Belch: to “split” on a pal
Big Man: the Pinkerton Detective Agency
Bit: a term in prison
Book: pocketbook
Bughouse: crazy
Call the Turn: give the name and record of a gun. When a detective identifies a criminal he is said to have called the turn on him,
Copped out: arrested
Crib: gambling dive
Dead: out of touch with current events in the world of graft; the antithesis of “wise.”
Dip: pickpocket
On the dip: on a pickpocketing excursion
Stalling for the dip: assisting the “tool,” or pickpocket, in arranging victims so that they can be successfully robbed.
Elbow: detective
Fall Money: funds saved by criminals to pay lawyers, secure cash bail, and to bribe officials
Fence: receiver of stolen property
Flatty: uniformed policeman
Finger: “”
Fly-cop: detective
Front Office: police headquarters
Get-Away: successful retreat with plunder
Gopher-Men: safe-blowers
Gun: thief
Holler: the plaint of the victim
Knock: also means to “squeal”
Leather: pocket-book
Mob: a collection of guns who work together. Five men generally make up a good-sized mob.

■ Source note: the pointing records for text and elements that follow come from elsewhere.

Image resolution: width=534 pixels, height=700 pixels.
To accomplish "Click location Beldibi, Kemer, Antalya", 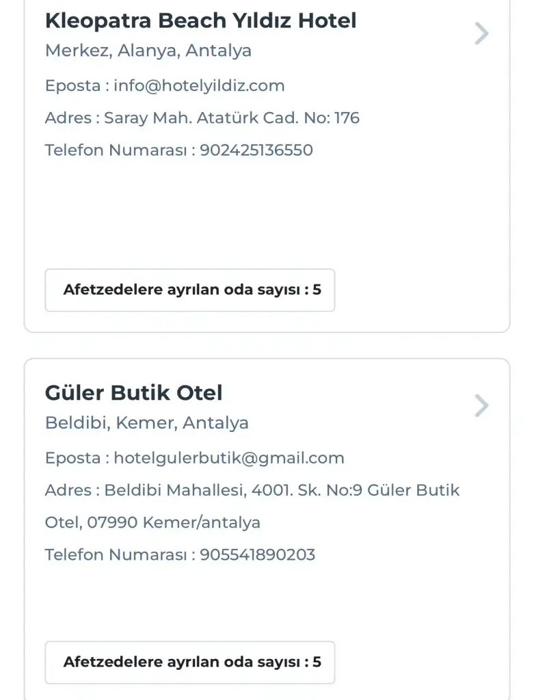I will pyautogui.click(x=146, y=423).
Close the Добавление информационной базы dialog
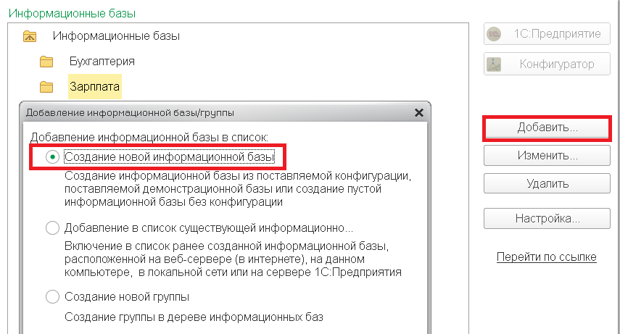The height and width of the screenshot is (334, 620). tap(419, 112)
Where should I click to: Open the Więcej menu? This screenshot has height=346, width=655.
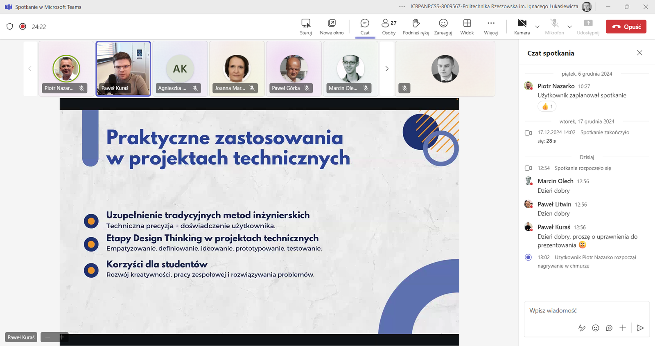point(491,27)
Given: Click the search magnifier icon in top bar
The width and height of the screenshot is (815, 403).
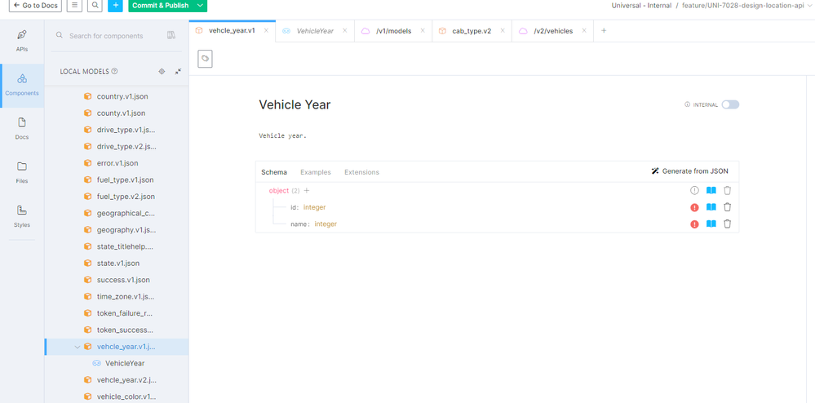Looking at the screenshot, I should point(95,6).
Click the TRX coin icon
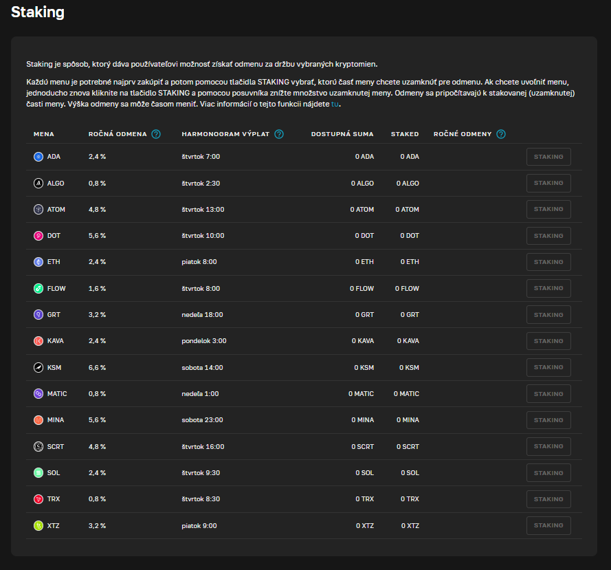This screenshot has height=570, width=611. click(38, 499)
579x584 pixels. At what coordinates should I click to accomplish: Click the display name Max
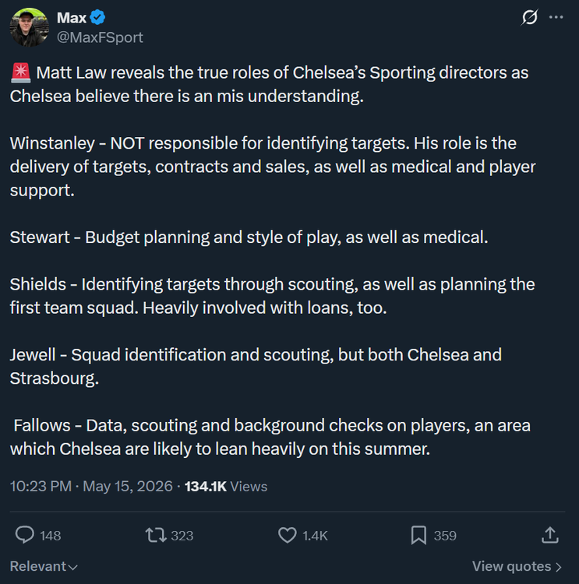(72, 17)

Moll-buzzer: a thief who targets women
Mouth-Piece: a thief in the pay of the police
Mug: this word really means face, but the crook uses it for photograph as well. A mugged thief is one whose picture is in the rogues’ gallery
Nick: to make a “touch”
Percentage Coppers: policemen and detectives who protect thieves in exchange for a percentage of their plunder
Peter: a safe
Peter-men: safe-blowers, bank men, etc
Porch-climber: second-story house worker
Prop-getters: thieves who make a specialty of “lifting” scarf-pins
Queer: counterfeit money
Rap: knock, beef, and squeal
Reef a leather: means raising the lining of a pocket in which the pickpocket has located a “book.” It is a difficult undertaking.
Shover of the queer: an utterer of counterfeit money
Slough-worker: country-house worker
Spot: a term in prison. A “one spot” means a sentence of one year.
Square it: to give up grafting
Squeal: in the case of a grafter, to betray another grafter. In the case of a victim, to make a fuss over his loss.
Stir: penitentiary
Stool-Pigeon: a thief in the pay of the police
Strong-Arm Man: highway-man
Swag: plunder other than cash, such as silks, jewelry, etc
Sweat-Box: a prisoner is put in the sweat-box when he is browbeaten by the police in order to make him divulge secrets in his profession. In New York this is called the “Third Degree.”
Thimble: a watch
Tip-off: a thief considers himself “tipped off” when a mouthpiece or detective points him out in the street or “calls the turn” on him at the Front Office
Tool: the man in a “mob” of pickpockets who does the real “nicking,” i.e., gets the pocketbook or roll of money
Touch: a man has been “touched” when the “tool” has got his “leather”
Yegg-men: tramp thieves. They are to be found large on the railroads.